Jennifer Saunders recounts trying to take drugs with Dawn French — a vanished tablet and a long friendship
On the first episode of The Claudia Winkleman Show, jennifer saunders described a small, domestic scene that felt more like a sketch than a confession: a single ecstasy tablet placed on a mantelpiece, two friends with water at hand, and the careful planning of what they imagined would be a daring moment together.
What did Jennifer Saunders say about the pill?
The Bafta-winning actress said she and Dawn French once decided they would be “really daring” and acquired an ecstasy tablet they planned to split. The pair kept the tablet on Dawn French’s mantlepiece while they decided when to take half. After about six months, when they felt ready, they prepared with water and then discovered the tablet had disappeared. Saunders described the discovery as “quite a relief. ” Her account landed as a comic, self-aware anecdote on the show’s inaugural episode.

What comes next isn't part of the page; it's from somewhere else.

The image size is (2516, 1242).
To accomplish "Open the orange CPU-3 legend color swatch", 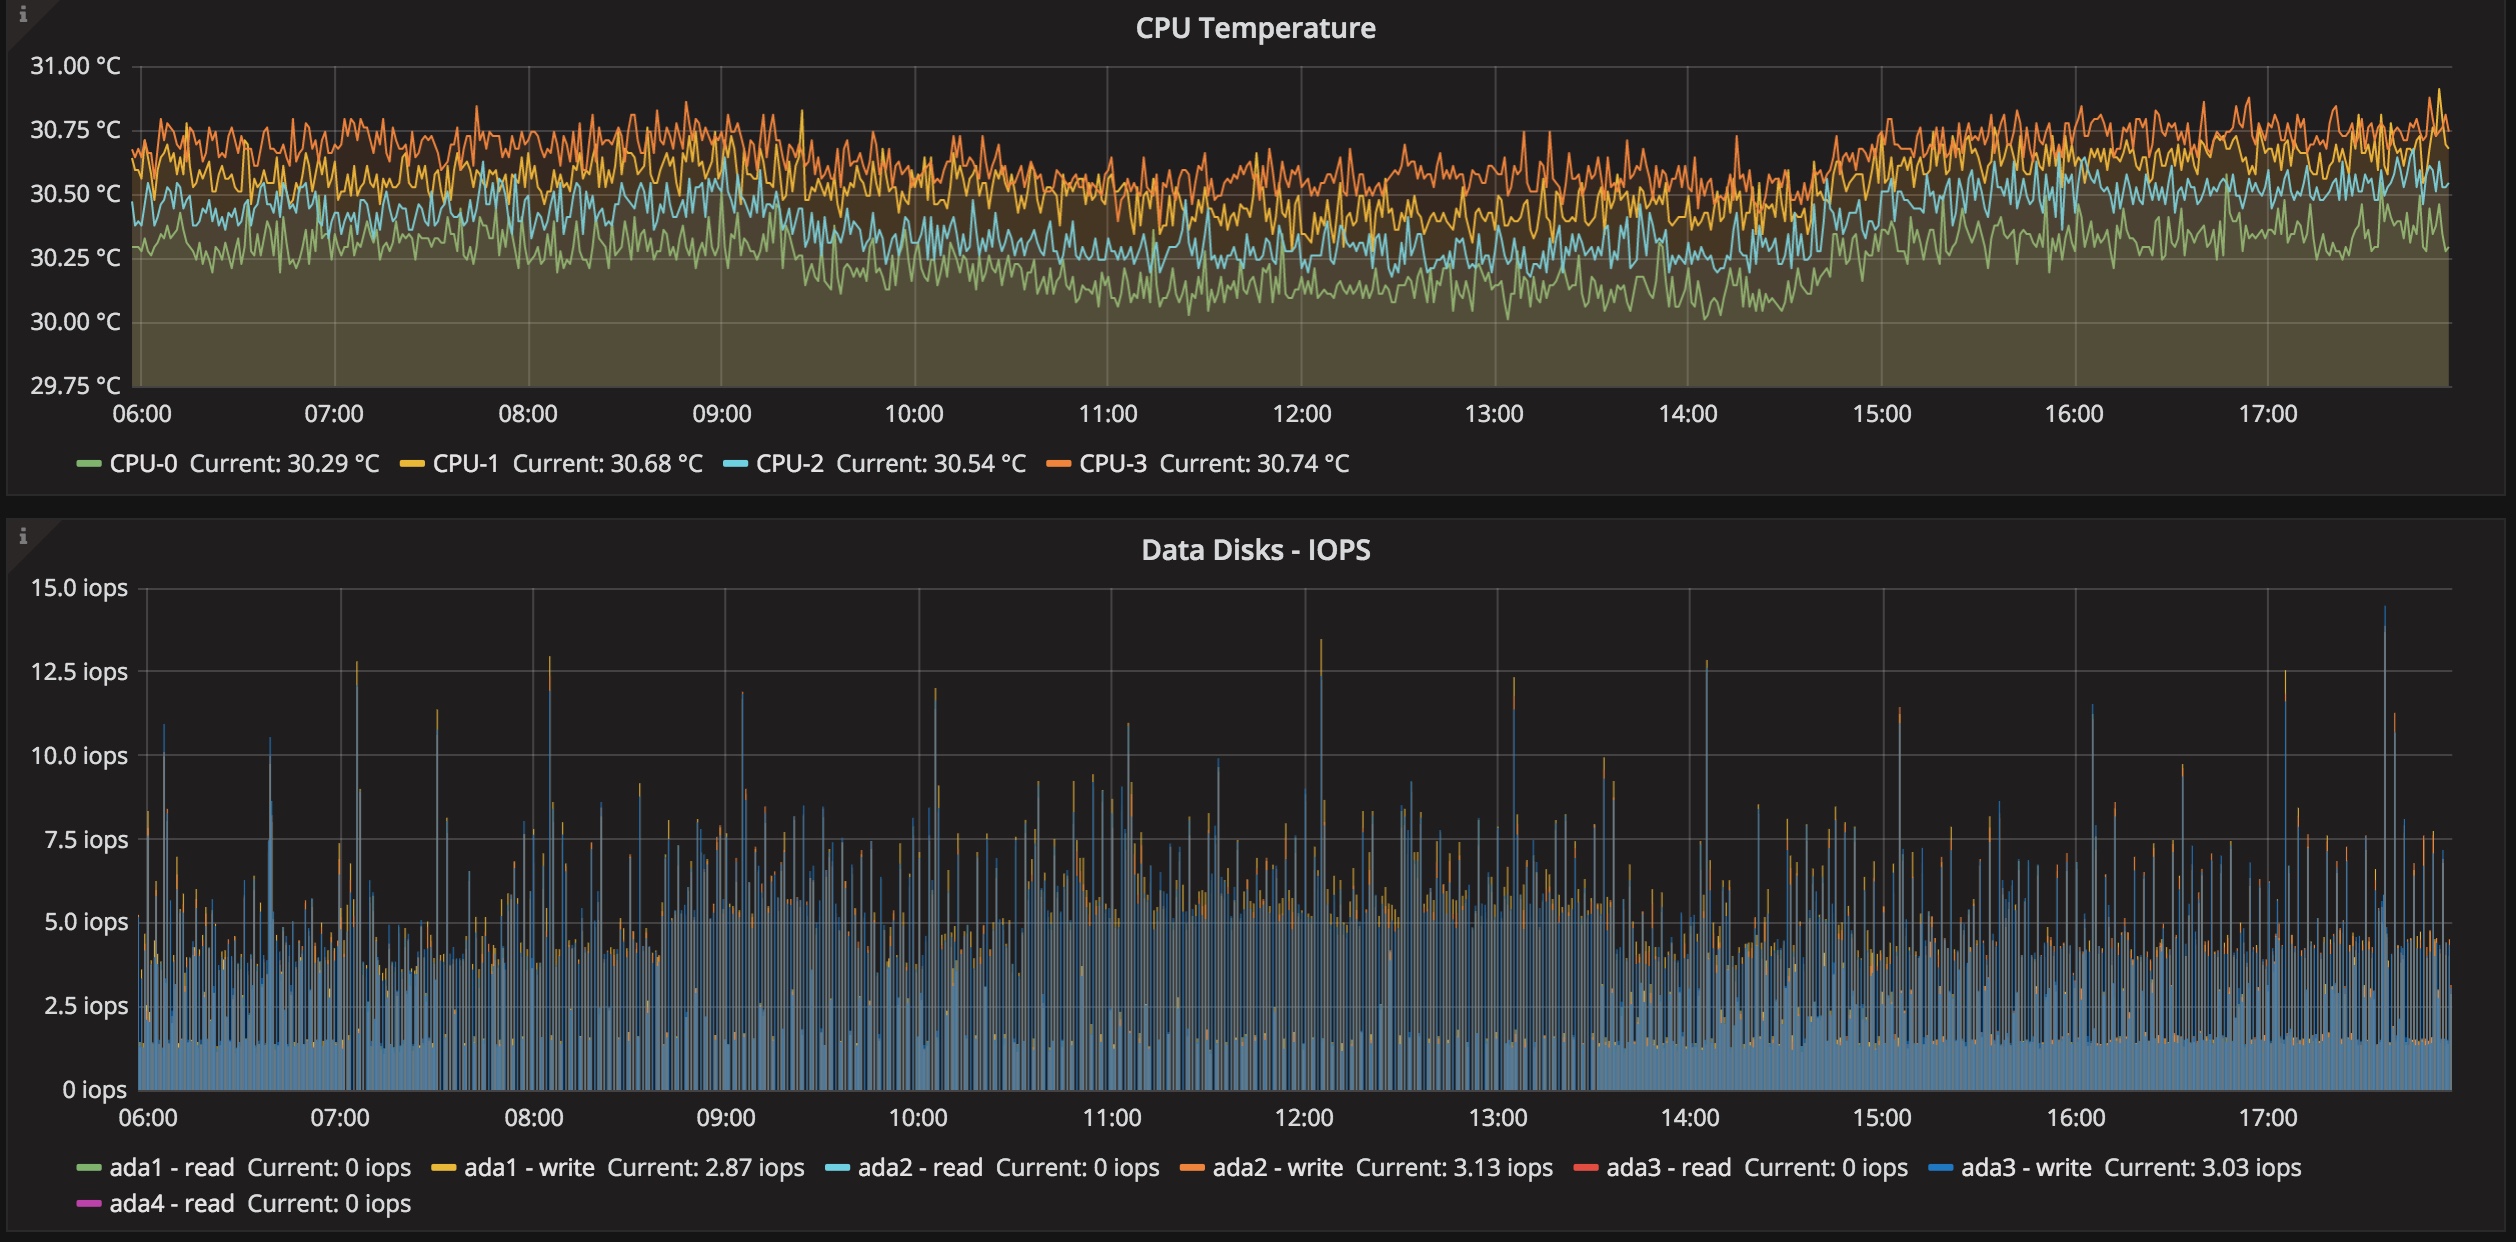I will [x=1058, y=464].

Why does this small incident matter?
The moment spoke to several overlapping realities: the longstanding intimacy of a creative partnership, the distance between private curiosity and public consequence, and the way memory can turn a potentially risky plan into an unexpectedly benign story. Saunders and French have been friends for decades, having met at drama school in the late 1970s and later becoming a household name through their sketch work. Their long collaboration — on-stage, on-screen and in more recent projects — frames the anecdote as one more chapter in a friendship that has repeatedly turned mischief into material.

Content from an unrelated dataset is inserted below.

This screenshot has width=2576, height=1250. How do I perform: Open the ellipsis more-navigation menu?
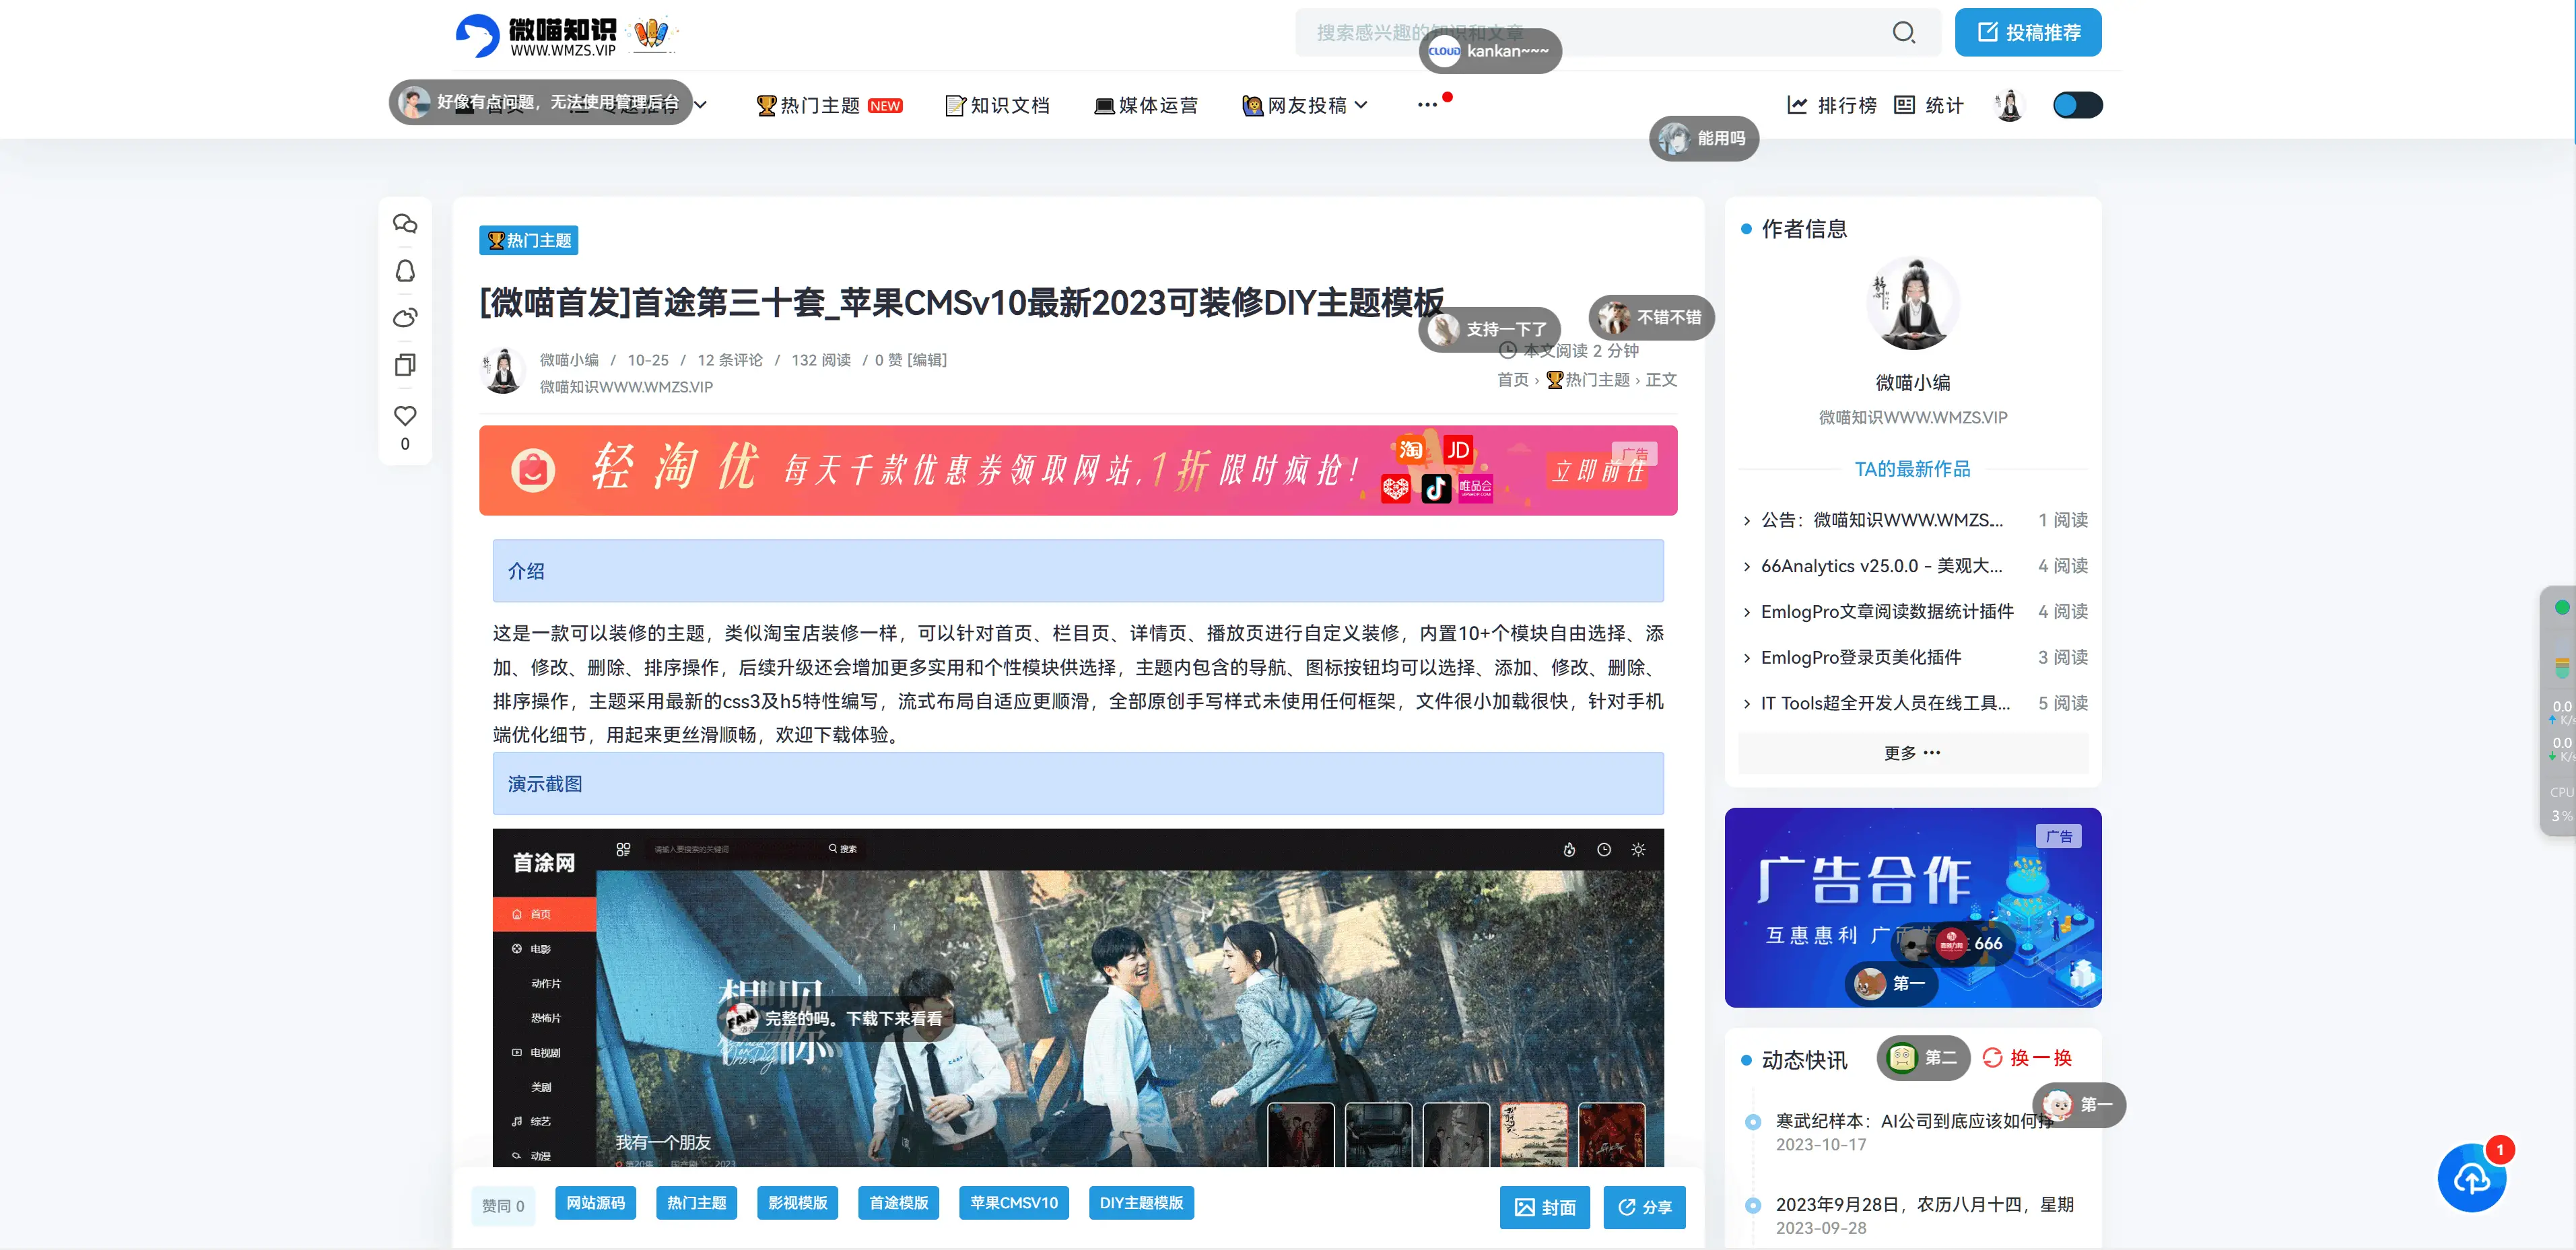[1428, 105]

Who reacted and what else was said on the show?
Claudia Winkleman, host of the new talk show, was left visibly struck by the story. Comedian Tom Allen, who was also a guest on the episode, supplied a lighthearted aside, joking, “The dog was outside jumping up and down!” Saunders appeared on the sofa in an all-black ensemble with a lacy blouse and layered silver necklaces; the wardrobe detail underscored the performative ease with which she told the tale. The program’s mix of personal confession and comic timing allowed the anecdote to land as entertainment rather than scandal.
How does this fit into their wider work and what follows?

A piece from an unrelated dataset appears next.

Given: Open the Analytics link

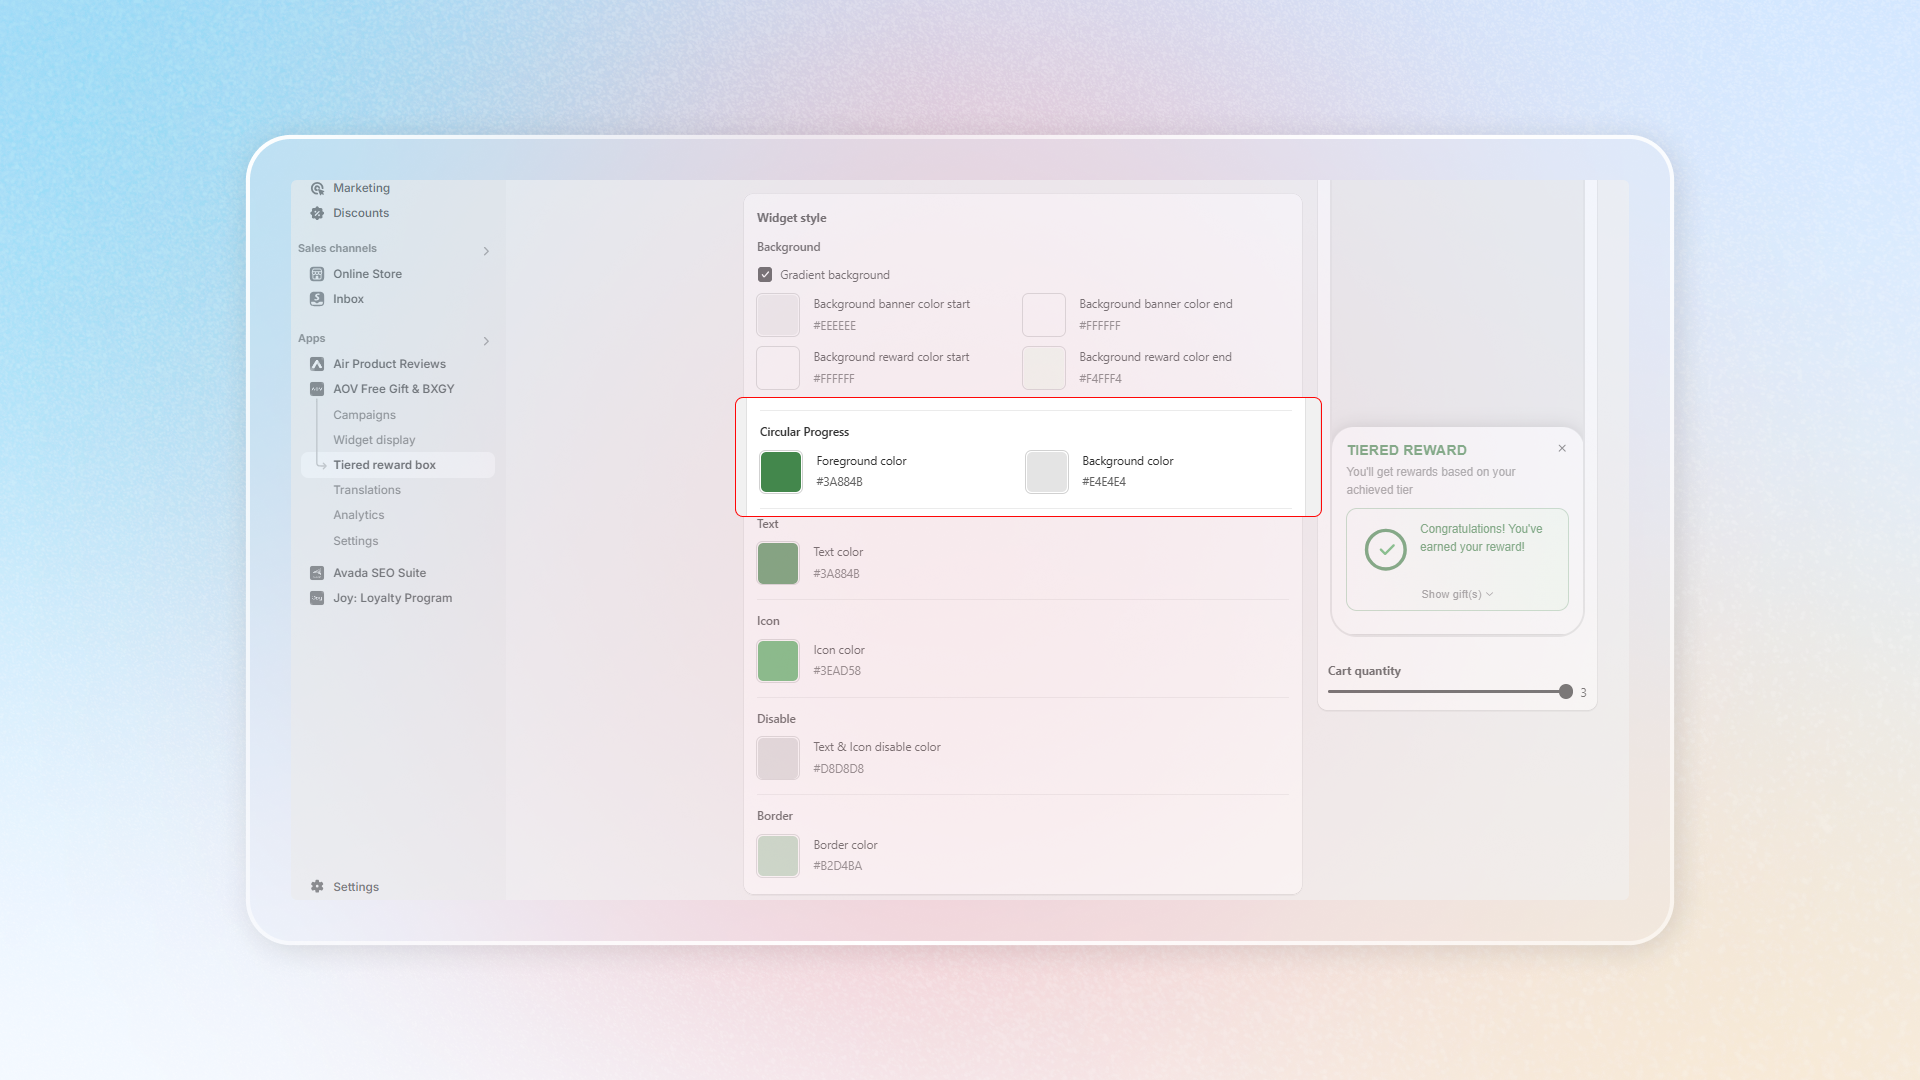Looking at the screenshot, I should coord(359,515).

Across a career that includes creating Absolutely Fabulous and starring collaborations with figures such as Dame Joanna Lumley, Saunders has repeatedly transformed private foibles into public comedy. The story slots into a larger pattern: the duo have continued to collaborate beyond their early sketch work, on tours and on audio projects. In that continuity lies a practical answer to how they process risky or foolish impulses — together, through shared storytelling and creative reinvention.
On the sofa, the vanished tablet became less an incident of youthful recklessness than a domestic comedy: an item mislaid for months, a plan deferred, and ultimately a quiet relief. The anecdote resurfaced another truth about friendship and fame: the ability to laugh at what might have been dangerous, and to fold that memory into a career that has made such moments public property.
Back in the imagined living room that started the tale, the empty mantlepiece now reads differently. That small, household absence—part relief, part punchline—returns us to the image Saunders set out at the start: two friends, a tablet, water at the ready, and the calm that followed when the moment simply did not happen. The story stays with the viewer not as a warning but as a human detail in a long, collaborative life — and as a reminder that some plans, even daring ones, can dissolve into ordinary relief.